Eerily enough, one of its two active ingredients – that has been described as “probably carcinogenic” – is still routinely used in around 1,500 pesticides today. Mirroring the past, a global network of corporations still control what lives and dies, and now, what grows and what we eat. Agent Orange, which was partly manufactured by Monsanto and partly manufactured by Bayer back in the day, two companies now merging in a historic billion dollar deal, lead a global network that controls two-thirds of the global seed supply and around three-quarters of the agrichemical market.

agent orange
The effects of Agent Orange

Today, it is fair to say that the same agrichemical giants who produced Agent Orange now control our diets. Just how poisonous is our food, remains the question.

The ‘probably carcinogenic’ glyphosate works like Agent Orange. Everything it touches it kills. The only plants resistant to the potent herbicide are those genetically modified to resist it. Those plants genetically modified are those that belong to the global agrichemical network and are more commonly known as GMOs.

Although farmers are well aware of the consequences of herbicide use, particularly that of glyphosate, its use has increased by 400 percent over the last two decades. And why not, the farmers argue. It’s cheaper than pulling out weeds. Unfortunately, the dependence on using glyphosate perpetuates the use of GMOs and manufactured seeds.

More alarming is the 12,000 pending patents on plants and animals that extend into the harvesting process of our foods. What was once a “common heritage” right where seeds were passed down farmer to farmer, is now almost defunct with the privatization of agricultural knowledge. What was once freely available to farmers is now a seed patented with strict regulations for those who use them.

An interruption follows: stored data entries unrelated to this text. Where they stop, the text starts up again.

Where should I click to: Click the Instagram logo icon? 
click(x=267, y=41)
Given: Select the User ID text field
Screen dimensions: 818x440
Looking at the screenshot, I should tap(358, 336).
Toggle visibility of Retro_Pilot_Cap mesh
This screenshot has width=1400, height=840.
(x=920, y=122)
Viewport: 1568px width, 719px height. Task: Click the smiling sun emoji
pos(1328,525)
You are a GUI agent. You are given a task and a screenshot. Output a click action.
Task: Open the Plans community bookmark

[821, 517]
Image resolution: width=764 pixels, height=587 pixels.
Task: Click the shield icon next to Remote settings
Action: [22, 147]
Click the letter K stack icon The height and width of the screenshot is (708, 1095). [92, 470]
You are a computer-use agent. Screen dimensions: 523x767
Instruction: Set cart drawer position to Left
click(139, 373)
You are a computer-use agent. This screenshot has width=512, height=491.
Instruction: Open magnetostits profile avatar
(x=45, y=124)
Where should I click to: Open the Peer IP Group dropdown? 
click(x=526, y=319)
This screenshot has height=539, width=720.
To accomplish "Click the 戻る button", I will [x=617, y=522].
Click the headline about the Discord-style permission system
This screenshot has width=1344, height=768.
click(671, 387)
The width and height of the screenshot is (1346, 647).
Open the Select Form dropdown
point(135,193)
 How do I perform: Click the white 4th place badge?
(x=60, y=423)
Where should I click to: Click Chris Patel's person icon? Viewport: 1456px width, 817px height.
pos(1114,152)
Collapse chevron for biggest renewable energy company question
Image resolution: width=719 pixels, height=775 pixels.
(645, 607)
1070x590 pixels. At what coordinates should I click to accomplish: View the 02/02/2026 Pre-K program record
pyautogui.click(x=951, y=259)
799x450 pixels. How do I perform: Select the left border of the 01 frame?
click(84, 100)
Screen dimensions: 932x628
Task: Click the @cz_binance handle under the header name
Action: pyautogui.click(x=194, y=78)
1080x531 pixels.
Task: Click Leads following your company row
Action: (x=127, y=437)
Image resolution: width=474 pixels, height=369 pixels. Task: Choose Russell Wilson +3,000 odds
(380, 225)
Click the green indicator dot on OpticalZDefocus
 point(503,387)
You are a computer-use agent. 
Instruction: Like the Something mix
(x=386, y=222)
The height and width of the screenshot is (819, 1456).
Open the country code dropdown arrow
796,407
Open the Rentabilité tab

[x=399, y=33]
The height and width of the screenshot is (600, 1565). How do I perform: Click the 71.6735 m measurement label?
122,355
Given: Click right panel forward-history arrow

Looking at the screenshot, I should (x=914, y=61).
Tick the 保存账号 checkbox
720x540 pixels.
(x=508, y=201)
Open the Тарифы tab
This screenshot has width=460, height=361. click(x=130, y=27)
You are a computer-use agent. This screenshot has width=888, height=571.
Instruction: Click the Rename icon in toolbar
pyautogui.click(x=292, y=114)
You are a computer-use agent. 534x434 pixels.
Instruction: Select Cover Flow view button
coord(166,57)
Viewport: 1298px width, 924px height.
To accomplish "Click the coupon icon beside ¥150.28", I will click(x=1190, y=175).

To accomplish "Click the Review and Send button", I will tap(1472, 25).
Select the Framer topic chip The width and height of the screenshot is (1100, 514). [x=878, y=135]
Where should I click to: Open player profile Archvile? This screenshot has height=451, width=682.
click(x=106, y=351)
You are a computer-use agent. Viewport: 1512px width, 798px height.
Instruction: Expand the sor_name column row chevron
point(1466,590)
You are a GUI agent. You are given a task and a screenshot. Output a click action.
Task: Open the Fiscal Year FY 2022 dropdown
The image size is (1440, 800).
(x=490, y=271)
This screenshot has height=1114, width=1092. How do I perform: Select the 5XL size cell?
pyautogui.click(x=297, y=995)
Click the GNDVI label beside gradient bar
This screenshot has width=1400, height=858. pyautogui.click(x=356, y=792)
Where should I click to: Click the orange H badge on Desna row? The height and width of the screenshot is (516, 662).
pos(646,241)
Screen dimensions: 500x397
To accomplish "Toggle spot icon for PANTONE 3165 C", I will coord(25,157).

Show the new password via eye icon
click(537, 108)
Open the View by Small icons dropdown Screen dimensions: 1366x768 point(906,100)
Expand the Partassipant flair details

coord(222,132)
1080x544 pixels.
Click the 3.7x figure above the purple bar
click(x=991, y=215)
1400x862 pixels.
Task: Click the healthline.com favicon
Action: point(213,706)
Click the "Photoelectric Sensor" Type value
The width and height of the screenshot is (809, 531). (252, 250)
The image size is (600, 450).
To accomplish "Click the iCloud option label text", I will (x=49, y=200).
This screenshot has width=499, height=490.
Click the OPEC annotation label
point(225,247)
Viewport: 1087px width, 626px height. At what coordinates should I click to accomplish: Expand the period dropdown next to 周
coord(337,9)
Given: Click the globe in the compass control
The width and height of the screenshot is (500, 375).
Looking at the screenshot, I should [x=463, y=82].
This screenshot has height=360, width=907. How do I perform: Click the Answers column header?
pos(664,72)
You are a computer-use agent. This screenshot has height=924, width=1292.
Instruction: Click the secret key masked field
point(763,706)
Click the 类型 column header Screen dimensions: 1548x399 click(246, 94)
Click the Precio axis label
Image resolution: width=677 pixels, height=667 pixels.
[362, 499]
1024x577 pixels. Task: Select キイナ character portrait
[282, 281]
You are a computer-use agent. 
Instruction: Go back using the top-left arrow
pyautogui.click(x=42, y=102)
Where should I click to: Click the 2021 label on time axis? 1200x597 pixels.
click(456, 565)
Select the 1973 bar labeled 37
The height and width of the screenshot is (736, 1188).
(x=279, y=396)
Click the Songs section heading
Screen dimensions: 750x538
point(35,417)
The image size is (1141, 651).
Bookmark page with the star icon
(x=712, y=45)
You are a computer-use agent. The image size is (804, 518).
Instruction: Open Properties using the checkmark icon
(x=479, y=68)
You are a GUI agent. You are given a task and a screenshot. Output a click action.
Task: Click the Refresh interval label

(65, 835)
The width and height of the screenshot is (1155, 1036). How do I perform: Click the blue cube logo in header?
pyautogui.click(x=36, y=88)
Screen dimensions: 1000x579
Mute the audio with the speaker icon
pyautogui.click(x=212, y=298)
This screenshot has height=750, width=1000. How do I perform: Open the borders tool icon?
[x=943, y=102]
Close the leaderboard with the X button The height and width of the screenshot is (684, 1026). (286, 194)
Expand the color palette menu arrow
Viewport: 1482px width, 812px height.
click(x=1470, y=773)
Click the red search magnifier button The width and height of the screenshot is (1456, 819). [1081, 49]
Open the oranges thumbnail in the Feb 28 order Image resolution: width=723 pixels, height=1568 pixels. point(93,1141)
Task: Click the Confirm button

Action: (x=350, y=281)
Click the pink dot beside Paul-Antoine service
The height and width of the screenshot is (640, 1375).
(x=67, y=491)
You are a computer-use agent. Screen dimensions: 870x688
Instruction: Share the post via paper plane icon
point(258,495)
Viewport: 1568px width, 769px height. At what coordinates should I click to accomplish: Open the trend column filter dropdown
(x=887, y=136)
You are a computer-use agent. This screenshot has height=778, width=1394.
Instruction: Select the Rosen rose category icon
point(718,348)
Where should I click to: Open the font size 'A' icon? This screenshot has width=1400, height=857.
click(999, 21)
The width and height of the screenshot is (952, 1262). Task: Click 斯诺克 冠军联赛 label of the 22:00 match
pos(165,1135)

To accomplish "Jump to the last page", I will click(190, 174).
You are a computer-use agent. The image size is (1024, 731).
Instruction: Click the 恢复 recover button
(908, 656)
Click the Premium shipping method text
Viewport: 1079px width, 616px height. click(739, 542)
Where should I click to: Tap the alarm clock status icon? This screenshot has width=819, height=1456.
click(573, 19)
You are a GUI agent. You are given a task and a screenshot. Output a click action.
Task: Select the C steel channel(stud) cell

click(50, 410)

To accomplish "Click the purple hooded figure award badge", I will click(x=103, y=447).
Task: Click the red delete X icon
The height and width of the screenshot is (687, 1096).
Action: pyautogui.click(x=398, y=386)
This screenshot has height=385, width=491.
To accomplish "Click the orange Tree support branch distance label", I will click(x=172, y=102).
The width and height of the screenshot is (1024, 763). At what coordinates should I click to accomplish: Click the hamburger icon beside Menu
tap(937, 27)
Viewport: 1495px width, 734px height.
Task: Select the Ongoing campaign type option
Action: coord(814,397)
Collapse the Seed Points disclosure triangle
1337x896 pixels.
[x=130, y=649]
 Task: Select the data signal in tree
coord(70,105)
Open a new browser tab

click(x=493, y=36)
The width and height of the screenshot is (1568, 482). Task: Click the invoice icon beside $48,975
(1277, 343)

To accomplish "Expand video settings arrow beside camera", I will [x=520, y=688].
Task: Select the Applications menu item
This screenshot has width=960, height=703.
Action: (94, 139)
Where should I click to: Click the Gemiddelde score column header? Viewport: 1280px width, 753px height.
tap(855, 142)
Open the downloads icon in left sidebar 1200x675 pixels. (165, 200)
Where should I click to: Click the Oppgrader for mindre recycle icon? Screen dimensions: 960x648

With Monsanto’s history of suing farmers not in partnership with them, particularly over cross pollination because of how the wind blows, our food is no longer our own. In 2012 alone, 142 lawsuits were filed and 72 of them won – giving Monsanto a $23.7 million windfall.

Although the EU and Russia are actively banning the use of GMOs and dangerous pesticides, western nations remain largely commercialized. As with Agent Orange, the dangers of glyphosate are only being recognized, with more to come in the decades of our adulthood and those of our children.

The only way to truly counter this problem, short-term, is to grow your own produce.